RECORD SET —
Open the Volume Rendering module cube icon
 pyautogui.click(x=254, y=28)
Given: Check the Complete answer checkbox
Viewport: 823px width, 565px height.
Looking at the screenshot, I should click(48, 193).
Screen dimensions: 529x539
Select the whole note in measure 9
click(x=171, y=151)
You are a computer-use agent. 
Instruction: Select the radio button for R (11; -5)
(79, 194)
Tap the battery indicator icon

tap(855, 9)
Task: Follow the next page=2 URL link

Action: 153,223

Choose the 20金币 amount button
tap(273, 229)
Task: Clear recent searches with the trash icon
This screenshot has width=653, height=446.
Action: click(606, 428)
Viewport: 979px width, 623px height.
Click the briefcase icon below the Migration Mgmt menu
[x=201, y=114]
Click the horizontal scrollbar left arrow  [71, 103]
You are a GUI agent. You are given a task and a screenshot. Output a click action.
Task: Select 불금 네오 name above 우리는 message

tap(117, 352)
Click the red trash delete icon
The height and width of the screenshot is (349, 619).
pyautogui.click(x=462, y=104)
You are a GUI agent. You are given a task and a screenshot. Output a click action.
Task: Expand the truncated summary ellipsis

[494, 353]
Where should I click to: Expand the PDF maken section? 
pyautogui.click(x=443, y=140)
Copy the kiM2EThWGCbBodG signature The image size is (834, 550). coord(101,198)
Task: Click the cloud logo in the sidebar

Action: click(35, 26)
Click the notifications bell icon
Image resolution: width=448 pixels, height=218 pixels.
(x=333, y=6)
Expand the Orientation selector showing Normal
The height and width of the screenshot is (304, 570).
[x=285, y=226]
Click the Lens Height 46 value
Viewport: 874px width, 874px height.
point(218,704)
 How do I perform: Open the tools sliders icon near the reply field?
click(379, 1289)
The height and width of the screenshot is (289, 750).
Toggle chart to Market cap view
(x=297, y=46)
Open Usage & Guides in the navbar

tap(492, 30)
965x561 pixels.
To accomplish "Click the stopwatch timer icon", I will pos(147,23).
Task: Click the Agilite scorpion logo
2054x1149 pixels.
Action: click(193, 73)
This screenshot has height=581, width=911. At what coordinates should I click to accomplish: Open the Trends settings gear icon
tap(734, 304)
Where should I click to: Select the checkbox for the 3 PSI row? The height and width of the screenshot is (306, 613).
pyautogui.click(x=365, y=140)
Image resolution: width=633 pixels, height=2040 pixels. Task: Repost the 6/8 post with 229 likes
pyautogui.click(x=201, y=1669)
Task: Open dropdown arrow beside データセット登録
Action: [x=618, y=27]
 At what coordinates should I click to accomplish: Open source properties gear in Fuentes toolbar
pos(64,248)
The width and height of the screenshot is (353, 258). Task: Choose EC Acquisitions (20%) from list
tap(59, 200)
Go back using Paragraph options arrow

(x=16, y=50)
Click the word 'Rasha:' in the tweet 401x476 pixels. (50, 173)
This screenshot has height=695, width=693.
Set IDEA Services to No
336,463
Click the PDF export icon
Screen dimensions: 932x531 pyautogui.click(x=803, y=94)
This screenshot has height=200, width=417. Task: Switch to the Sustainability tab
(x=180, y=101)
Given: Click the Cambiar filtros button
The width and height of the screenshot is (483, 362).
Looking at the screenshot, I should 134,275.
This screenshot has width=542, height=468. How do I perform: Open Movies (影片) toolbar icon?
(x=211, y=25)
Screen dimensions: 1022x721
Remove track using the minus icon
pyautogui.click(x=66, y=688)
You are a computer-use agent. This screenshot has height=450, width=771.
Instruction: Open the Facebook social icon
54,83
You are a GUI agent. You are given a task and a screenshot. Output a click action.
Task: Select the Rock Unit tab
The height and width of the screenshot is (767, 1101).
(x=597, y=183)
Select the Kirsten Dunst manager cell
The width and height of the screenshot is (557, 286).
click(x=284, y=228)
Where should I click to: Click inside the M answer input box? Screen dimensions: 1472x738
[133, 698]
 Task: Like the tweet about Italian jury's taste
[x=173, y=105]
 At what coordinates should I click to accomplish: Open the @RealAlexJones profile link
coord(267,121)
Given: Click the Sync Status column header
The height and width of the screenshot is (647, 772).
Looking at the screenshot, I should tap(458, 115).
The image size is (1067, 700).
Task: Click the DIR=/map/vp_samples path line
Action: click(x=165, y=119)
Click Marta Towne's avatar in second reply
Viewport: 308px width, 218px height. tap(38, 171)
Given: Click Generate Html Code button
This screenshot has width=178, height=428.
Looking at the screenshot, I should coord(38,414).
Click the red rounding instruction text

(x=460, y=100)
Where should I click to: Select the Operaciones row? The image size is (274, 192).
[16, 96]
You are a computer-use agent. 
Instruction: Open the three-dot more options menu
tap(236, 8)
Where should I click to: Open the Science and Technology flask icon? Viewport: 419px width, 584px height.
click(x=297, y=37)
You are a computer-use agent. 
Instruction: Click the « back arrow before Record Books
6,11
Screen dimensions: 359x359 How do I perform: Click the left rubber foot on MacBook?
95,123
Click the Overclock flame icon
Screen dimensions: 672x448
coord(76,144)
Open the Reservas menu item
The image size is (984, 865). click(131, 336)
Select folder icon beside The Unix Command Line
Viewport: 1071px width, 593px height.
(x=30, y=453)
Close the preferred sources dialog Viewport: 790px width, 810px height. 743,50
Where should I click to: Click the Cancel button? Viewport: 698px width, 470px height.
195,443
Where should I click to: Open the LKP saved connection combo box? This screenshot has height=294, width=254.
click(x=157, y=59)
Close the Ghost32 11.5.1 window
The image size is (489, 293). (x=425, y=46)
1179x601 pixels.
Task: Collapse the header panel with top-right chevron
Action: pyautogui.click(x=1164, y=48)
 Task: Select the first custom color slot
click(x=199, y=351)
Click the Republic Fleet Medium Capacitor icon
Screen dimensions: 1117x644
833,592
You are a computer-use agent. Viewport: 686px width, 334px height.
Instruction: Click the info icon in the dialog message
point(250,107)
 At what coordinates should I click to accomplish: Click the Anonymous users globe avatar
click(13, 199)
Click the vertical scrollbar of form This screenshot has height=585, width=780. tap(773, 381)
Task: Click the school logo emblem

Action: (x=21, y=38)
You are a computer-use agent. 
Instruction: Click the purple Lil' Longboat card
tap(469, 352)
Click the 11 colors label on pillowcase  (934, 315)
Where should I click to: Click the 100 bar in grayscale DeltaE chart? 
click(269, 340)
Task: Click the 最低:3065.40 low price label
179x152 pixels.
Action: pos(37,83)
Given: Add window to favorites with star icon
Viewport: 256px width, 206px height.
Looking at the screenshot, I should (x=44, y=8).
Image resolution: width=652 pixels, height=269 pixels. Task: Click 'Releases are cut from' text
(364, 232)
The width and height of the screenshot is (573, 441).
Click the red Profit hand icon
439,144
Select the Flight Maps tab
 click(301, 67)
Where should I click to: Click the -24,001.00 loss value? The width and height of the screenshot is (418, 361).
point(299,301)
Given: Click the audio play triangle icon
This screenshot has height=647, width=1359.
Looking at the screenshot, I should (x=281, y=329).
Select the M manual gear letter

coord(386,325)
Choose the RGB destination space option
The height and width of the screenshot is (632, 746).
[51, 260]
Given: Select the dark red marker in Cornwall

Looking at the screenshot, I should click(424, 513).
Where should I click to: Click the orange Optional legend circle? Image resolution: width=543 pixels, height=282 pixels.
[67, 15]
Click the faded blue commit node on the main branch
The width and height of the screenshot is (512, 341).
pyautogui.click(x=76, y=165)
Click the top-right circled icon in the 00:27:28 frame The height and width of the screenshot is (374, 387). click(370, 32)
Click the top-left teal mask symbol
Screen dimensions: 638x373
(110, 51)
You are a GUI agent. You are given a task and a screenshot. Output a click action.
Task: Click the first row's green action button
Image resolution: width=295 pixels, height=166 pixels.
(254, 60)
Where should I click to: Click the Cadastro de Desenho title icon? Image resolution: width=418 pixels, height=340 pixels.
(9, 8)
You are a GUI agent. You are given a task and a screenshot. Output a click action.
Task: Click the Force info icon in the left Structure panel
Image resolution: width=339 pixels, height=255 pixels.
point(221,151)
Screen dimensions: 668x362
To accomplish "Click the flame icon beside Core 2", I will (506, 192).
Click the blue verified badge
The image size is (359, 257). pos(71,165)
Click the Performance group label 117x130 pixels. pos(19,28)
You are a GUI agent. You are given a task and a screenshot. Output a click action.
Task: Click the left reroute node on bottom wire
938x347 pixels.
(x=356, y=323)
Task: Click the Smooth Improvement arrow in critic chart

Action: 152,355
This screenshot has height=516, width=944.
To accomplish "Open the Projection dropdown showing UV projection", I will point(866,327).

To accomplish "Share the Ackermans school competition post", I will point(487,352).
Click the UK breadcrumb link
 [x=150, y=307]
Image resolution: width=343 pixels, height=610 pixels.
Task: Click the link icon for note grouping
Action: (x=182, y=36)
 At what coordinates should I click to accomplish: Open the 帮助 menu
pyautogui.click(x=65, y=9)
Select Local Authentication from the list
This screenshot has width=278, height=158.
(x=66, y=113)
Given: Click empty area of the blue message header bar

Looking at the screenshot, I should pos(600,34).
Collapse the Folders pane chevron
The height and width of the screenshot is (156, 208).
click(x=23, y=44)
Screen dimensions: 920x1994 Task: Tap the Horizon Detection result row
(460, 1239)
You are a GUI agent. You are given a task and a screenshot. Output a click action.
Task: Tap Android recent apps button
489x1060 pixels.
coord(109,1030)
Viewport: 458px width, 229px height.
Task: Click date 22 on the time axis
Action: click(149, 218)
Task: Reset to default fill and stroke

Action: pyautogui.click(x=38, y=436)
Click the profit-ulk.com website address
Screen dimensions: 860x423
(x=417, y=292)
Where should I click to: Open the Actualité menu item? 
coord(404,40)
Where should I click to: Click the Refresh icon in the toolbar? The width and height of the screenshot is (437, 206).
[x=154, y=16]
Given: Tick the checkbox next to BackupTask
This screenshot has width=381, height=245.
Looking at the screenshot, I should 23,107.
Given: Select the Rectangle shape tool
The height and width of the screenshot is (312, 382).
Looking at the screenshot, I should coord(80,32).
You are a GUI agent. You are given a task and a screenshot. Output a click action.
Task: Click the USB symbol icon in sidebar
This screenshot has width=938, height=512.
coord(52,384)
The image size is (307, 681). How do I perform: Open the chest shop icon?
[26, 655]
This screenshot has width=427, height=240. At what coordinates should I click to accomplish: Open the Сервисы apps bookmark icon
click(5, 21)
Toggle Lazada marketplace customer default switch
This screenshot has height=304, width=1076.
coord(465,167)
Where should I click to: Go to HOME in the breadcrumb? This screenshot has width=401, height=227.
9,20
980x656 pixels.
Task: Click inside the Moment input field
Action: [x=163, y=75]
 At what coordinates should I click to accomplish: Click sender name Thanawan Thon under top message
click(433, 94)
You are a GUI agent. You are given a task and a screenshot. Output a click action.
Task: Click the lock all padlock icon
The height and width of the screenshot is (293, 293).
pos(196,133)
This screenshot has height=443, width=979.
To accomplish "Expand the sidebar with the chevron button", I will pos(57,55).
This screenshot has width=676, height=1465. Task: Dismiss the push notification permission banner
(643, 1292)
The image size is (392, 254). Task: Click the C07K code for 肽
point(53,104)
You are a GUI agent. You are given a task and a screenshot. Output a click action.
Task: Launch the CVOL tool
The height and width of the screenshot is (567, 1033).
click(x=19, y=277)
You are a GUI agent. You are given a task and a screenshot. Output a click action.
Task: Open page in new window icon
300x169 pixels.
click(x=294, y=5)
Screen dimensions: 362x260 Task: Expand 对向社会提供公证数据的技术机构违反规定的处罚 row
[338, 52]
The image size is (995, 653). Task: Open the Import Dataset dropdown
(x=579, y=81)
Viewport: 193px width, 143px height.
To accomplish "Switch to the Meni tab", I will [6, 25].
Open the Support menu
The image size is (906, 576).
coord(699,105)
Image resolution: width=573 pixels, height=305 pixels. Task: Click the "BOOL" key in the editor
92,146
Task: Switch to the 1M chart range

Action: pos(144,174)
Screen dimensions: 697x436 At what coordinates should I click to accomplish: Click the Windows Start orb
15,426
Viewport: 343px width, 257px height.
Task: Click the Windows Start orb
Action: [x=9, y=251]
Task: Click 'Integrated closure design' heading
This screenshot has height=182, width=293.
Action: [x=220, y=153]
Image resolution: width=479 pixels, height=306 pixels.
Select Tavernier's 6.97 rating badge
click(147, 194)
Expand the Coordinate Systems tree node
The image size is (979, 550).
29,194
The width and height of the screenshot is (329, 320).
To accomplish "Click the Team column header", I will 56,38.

REQUIREMENT — Only the lines above from the one with "The height and width of the screenshot is (289, 750)." up to and including the one with "This screenshot has height=695, width=693." should be repeated, exactly as written.

EXPECTED ANSWER —
The height and width of the screenshot is (289, 750).
Toggle chart to Market cap view
(x=297, y=46)
Open Usage & Guides in the navbar

tap(492, 30)
965x561 pixels.
To accomplish "Click the stopwatch timer icon", I will pos(147,23).
Task: Click the Agilite scorpion logo
2054x1149 pixels.
Action: click(193, 73)
This screenshot has height=581, width=911. At what coordinates should I click to accomplish: Open the Trends settings gear icon
tap(734, 304)
Where should I click to: Select the checkbox for the 3 PSI row? The height and width of the screenshot is (306, 613).
pyautogui.click(x=365, y=140)
Image resolution: width=633 pixels, height=2040 pixels. Task: Repost the 6/8 post with 229 likes
pyautogui.click(x=201, y=1669)
Task: Open dropdown arrow beside データセット登録
Action: [x=618, y=27]
 At what coordinates should I click to accomplish: Open source properties gear in Fuentes toolbar
pos(64,248)
The width and height of the screenshot is (353, 258). Task: Choose EC Acquisitions (20%) from list
tap(59, 200)
Go back using Paragraph options arrow

(x=16, y=50)
Click the word 'Rasha:' in the tweet 401x476 pixels. (50, 173)
This screenshot has height=695, width=693.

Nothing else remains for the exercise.